Le processus de décentralisation lancé dans notre pays piétine pour plusieurs raisons. Les actes terroristes perpétrés dans plusieurs communes sont venus s’ajouter aux anciennes difficultés. « L’avenir de la décentralisation face au péril sécuritaire au Burkina Faso et en Afrique de l’Ouest », c’est le thème d’un atelier de production organisé par le Laboratoire Citoyennetés le 29 juin dernier à Ouagadougou. Proposer des solutions pour (re) donner un souffle nouveau à un processus irréversible, c’était l’objectif de cette rencontre qui a réussi plusieurs acteurs. Le ministre de la sécurité intérieur, Simon Compaoré a présidé l’ouverture des travaux.

La décentralisation est en marche au Burkina, comme dans plusieurs pays de l’Afrique de l’Ouest.
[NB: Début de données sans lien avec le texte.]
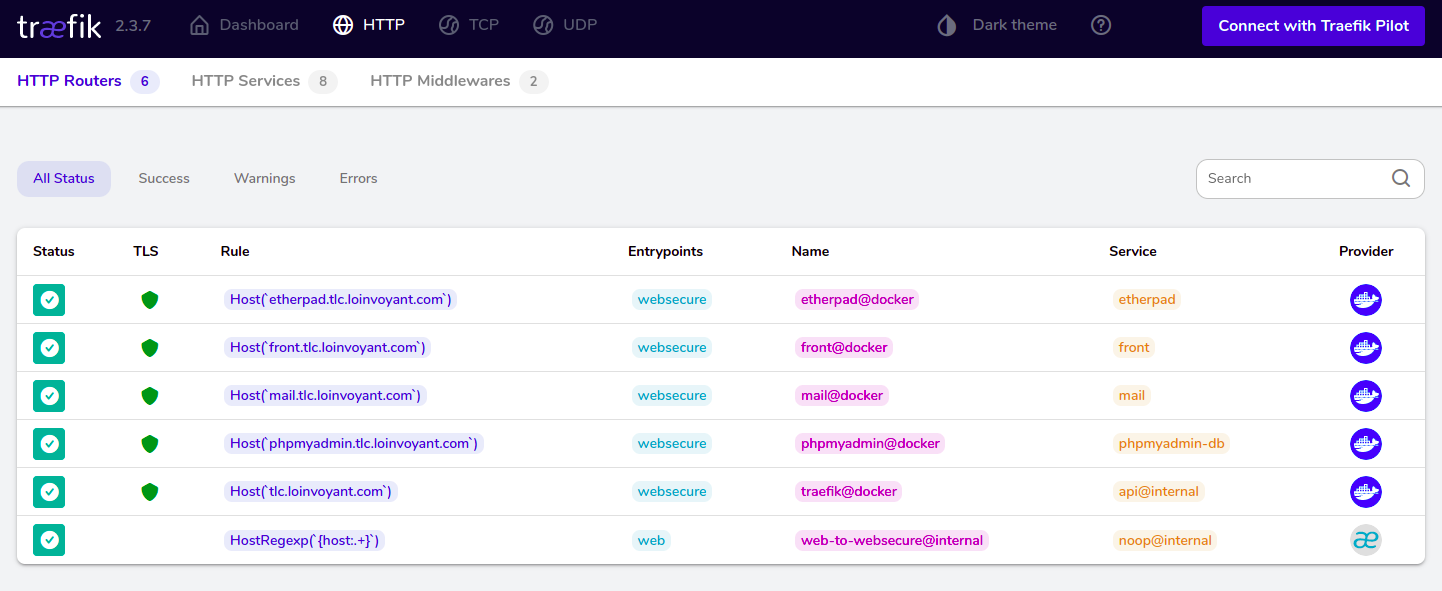Go to the Dashboard page
1442x591 pixels.
(244, 25)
Au plan national, l’organisation régulière des élections locales, le fonctionnement des collectivités territoriales, la réalisation d’infrastructures socio-économiques, l’intérêt porté par les populations et les partenaires au développement…sont autant d’acquis pour le processus.

A contrario, le retard du transfert effectif des compétences et des ressources, la faible autonomie des collectivités territoriales, l’absence de véritables stratégies de développement économique locale, les conflits conduisant au blocage de certains conseils de collectivité, (en témoigne la reprise des élections locales dans 18 communes et de deux régions) sont des boulets que traine la décentralisation.
Les actes terroristes ces dernières années, et le grand banditisme comme des grains de sable, sont venus gripper davantage la machine à peine en marche. « Des acteurs locaux désemparés devant l’expansion des actes terroristes et expansionnistes provoquant des menaces sérieuses sociales (écoles et centres de santé fermé), économiques (productions agricoles et animales menacées) et la vie politique (maires et chefs coutumiers menacés de mort) », a expliqué Raogo Antoine Ouédraogo, président du Laboratoire Citoyennetés.
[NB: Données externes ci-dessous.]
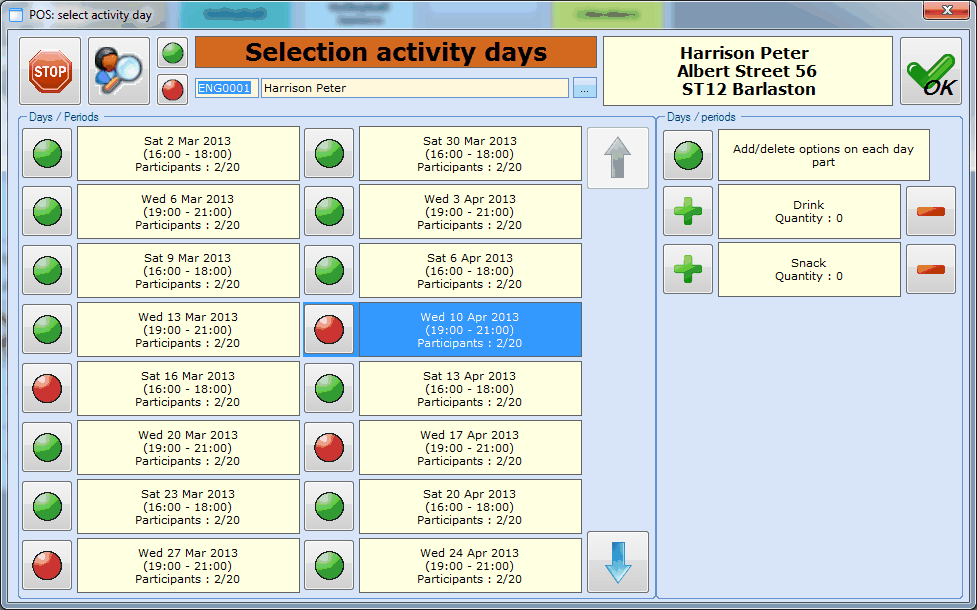Select Sat 30 Mar 2013 period

(469, 153)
A travers la composante « Renforcement des capacités et participations citoyenne », du programme d’appui à la décentralisation et à la participation citoyenne, financé par la coopération Suisse, le Laboratoire Citoyennetés entend donc contribuer à l’animation du débat public national sur le sujet.

Des experts, élus locaux, partis politiques, responsables de la société civile, médias, chefferies coutumières et religieuses, ont été conviés pour réfléchir, et faire des propositions et suggestions de solution à cette une problématique nouvelle de la décentralisation , imposée par l’insécurité.
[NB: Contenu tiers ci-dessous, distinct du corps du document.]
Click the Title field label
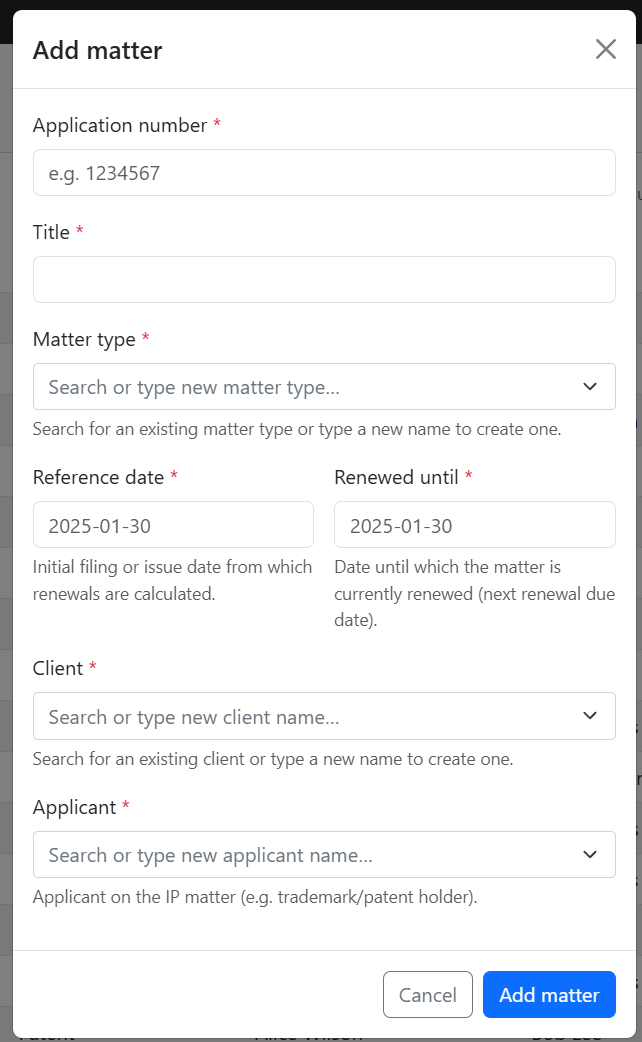The image size is (642, 1042). point(52,233)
Pour le directeur résident de la coopération Suisse, Jean Bernard Dubois l’engagement de son pays à travers ce programme d’appui à la décentralisation et la participation citoyenne est la preuve qu’il croit au local. « Nous sommes convaincus que les meilleures solutions contre les défis actuels en matière de sécurité ne seront durables et efficaces que si elles ont un ancrage locale, c’est-à-dire voulues et acceptées par les communautés à la base », a-t-il dit, ajoutant qu’il faut contribuer à renforcer les différentes stratégies de lutte contre l’insécurité à travers une décentralisation plus inventive et plus audacieuse.

« La décentralisation renforce la légitimité de l’Etat, parce qu’elle repose aux yeux du citoyen, sur des représentants locaux légitimés par le suffrage universel et garants, politiquement et moralement, de la solidarité des communautés de base, au-delà de toute considération ethnique et religieuse », a pour sa part ajouté Simon Compaoré.
Foi du ministre de la sécurité intérieure, le délitement de la représentation démocratique locale peut contribuer au délitement des valeurs traditionnelles d’unité et d’acceptation de l’autre. Voilà pourquoi une décentralisation consolidée apparait comme un allié sûr de toute politique sécuritaire contre l’extrémisme violent.

« Le monopole de la violence légitime que détient l’Etat doit être questionné »

Ce fut une journée de production dense. Un espace de réflexion, de mutualisation et de propositions en lien avec les problématiques décentralisation et de sécurité. Analyser les modalités de prise en compte de la problématique sécuritaire dans les politiques actuelles de décentralisation ainsi que dans l’action quotidienne des collectivités territoriales. Examiner les différentes articulations possibles entre les différentes initiatives de promotion de la sécurité portées par l’Etat, les collectivités, les communautés. Et surtout de propositions susceptibles d’améliorer les politiques actuelles de décentralisation.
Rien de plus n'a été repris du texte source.